[What is required]
Reproduce exactly, and only, the lines below from the one containing "The height and width of the screenshot is (625, 1349)." through the one containing "Switch to манга tab in Мой список".

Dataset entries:
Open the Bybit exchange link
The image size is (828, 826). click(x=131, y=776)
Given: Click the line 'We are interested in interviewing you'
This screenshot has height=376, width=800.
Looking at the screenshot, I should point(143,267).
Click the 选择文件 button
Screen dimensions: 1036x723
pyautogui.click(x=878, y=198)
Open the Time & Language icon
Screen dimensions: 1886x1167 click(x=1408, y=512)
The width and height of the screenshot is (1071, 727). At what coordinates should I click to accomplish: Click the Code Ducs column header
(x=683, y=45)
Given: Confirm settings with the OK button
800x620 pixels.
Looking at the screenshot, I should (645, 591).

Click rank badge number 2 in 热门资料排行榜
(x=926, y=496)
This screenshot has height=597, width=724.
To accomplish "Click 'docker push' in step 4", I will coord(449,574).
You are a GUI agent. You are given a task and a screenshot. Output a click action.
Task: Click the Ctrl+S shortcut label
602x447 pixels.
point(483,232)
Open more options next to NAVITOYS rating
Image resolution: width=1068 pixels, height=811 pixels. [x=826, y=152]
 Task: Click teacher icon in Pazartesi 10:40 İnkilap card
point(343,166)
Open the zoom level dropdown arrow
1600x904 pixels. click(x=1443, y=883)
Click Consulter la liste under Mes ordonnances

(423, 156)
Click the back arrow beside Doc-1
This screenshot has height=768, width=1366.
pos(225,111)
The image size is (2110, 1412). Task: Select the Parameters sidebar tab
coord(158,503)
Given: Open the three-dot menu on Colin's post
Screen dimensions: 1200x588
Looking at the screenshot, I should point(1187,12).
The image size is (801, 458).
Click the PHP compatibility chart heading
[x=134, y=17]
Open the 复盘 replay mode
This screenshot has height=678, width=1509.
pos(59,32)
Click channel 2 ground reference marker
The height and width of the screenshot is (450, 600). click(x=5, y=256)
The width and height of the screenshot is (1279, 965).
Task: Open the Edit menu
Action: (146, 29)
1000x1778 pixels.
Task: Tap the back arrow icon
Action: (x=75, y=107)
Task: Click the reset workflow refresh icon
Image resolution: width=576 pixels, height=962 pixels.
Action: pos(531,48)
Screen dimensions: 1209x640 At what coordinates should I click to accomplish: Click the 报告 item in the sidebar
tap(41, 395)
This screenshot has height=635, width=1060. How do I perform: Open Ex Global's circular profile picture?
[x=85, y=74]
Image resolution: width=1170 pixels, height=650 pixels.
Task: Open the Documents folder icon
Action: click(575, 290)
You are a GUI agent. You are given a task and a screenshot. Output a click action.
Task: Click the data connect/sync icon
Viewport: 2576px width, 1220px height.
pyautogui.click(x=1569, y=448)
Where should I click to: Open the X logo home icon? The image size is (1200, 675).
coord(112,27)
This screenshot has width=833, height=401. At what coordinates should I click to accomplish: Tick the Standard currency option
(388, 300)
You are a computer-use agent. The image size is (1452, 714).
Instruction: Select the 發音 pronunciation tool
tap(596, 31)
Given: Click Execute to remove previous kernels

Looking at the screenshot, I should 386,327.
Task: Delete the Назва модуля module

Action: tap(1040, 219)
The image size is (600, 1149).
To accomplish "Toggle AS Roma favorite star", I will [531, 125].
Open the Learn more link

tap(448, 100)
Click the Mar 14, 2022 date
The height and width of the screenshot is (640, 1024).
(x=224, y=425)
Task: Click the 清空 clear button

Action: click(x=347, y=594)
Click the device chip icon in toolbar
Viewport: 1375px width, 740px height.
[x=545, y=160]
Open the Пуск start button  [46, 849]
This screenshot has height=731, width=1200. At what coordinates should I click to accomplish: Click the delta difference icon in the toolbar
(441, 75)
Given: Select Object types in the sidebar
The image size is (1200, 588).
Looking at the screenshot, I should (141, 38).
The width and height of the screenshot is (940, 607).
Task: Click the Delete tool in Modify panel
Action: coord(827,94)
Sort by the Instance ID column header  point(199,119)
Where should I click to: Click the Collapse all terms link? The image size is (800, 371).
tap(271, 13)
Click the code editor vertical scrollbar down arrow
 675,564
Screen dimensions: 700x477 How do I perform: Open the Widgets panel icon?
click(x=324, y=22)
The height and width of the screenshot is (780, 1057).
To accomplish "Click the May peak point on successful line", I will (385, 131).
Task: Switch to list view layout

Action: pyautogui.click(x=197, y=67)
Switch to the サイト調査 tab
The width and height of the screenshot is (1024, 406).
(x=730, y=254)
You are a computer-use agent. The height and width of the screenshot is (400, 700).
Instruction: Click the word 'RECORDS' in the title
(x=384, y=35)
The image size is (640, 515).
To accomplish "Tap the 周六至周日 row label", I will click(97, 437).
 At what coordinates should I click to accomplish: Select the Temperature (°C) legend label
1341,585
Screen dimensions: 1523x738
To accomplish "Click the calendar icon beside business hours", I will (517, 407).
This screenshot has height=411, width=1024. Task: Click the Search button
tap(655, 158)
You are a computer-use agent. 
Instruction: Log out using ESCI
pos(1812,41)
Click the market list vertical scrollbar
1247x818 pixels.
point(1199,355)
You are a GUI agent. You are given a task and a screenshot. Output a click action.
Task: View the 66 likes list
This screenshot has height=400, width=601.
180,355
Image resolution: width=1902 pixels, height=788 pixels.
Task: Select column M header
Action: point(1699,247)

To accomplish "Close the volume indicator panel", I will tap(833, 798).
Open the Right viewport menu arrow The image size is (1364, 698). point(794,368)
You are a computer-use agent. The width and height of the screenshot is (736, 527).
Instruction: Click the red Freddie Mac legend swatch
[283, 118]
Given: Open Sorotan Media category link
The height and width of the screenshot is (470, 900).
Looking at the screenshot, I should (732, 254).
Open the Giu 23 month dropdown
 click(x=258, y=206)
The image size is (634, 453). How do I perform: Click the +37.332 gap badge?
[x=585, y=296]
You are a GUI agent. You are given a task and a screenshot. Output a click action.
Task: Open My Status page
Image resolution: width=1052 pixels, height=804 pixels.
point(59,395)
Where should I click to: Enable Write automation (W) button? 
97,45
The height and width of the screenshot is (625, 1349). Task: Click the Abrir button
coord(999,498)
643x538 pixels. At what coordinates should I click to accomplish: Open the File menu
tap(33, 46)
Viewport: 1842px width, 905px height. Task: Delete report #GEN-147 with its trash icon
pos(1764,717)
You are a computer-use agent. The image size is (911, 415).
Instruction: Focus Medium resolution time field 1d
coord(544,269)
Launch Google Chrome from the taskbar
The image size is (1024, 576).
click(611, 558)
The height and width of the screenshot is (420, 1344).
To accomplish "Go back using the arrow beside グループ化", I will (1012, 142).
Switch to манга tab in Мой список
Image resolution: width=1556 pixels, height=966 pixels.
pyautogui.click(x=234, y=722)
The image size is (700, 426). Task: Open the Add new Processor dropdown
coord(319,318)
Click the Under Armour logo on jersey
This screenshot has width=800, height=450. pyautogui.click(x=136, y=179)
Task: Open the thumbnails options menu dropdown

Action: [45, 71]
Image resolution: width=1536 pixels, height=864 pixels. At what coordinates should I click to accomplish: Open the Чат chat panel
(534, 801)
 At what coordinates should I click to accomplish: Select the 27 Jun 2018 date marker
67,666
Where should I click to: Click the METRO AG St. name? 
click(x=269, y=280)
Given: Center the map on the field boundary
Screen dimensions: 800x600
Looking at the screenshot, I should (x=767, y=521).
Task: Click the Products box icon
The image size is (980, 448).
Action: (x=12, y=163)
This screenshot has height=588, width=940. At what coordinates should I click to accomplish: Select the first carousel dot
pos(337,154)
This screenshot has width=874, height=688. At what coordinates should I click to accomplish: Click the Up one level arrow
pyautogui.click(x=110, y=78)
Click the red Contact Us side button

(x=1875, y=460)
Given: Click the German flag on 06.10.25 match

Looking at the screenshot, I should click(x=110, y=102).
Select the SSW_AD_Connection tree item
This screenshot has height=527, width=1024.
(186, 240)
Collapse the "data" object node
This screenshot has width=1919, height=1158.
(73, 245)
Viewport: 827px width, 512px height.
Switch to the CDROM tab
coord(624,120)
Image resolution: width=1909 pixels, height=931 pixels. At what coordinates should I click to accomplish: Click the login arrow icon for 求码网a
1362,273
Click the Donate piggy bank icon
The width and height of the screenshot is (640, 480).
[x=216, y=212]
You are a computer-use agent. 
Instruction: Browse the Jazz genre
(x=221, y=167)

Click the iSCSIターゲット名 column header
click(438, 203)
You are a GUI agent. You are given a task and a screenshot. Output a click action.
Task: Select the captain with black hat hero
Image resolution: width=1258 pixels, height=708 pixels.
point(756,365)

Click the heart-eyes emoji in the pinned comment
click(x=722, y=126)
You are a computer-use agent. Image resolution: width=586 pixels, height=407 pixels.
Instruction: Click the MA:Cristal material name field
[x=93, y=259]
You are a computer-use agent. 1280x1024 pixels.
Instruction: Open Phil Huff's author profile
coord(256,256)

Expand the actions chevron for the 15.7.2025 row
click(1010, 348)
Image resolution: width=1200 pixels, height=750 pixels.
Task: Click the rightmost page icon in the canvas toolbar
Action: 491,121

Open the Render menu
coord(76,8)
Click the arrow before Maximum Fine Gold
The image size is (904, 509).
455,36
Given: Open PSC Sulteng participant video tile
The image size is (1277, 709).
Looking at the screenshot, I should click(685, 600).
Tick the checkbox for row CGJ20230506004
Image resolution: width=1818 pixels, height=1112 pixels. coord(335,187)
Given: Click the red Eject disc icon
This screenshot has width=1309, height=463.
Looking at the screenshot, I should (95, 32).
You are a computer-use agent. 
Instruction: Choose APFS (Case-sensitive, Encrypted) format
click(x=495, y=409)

[Answer]
The height and width of the screenshot is (625, 1349). Task: Click the Abrir button
coord(999,498)
643x538 pixels. At what coordinates should I click to accomplish: Open the File menu
tap(33, 46)
Viewport: 1842px width, 905px height. Task: Delete report #GEN-147 with its trash icon
pos(1764,717)
You are a computer-use agent. The image size is (911, 415).
Instruction: Focus Medium resolution time field 1d
coord(544,269)
Launch Google Chrome from the taskbar
The image size is (1024, 576).
click(611, 558)
The height and width of the screenshot is (420, 1344).
To accomplish "Go back using the arrow beside グループ化", I will (1012, 142).
Switch to манга tab in Мой список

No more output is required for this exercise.